Publication
Not So Fast: California Judge Strikes Down Proposition 22, Finding That Rideshare and Delivery Drivers Are Employees—Not Independent Contractors
By Kevin M. Brown and Gina L. Miller
The road to independent contractor status for rideshare and food delivery drivers working for companies like Uber, Lyft, and Grubhub in California has been neither smooth nor inexpensive. After spending more than $200 million last year bankrolling the ballot initiative, they just hit a significant speedbump in the form of a recent ruling that Proposition 22 is unconstitutional.

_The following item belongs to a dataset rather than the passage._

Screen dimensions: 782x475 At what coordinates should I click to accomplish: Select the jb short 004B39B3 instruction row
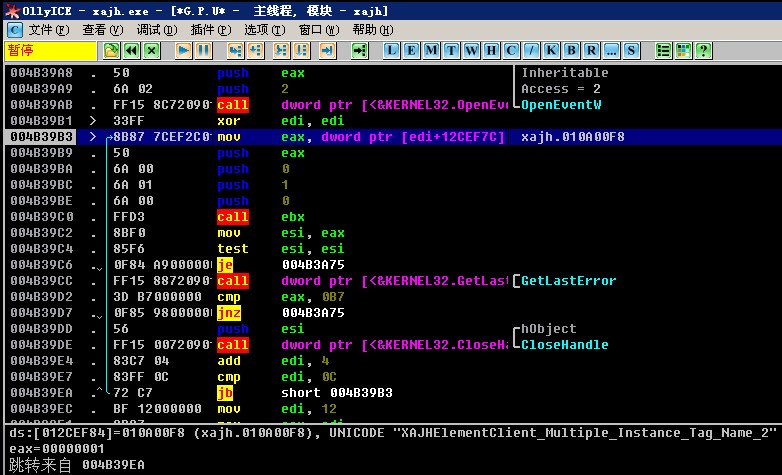pyautogui.click(x=260, y=393)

The origins of the dispute about independent contractor versus employee status for these workers trace back to the California Supreme Court’s landmark, unanimous decision in Dynamex Operations W., Inc. v. Superior Court (2018) 4 Cal.5th 903, which established the “ABC” test that is now utilized in many jurisdictions to distinguish employees from independent contractors. The ruling was later codified and expanded by the California Legislature through Assembly Bill 5. Under the ABC test, the independent contractor drivers were reclassified as employees. Proposition 22 followed in 2020; this voter-approved initiative, which received millions of dollars of backing from rideshare and food delivery companies, passed by a wide margin in November 2020 and provided an independent contractor exception for “app-based” drivers. The Plaintiffs, Service Employees International Union and several rideshare drivers, subsequently attempted to take their case directly to the California Supreme Court in January 2021, however, the Court declined to hear the case and directed the Plaintiffs to file it in the appropriate lower court.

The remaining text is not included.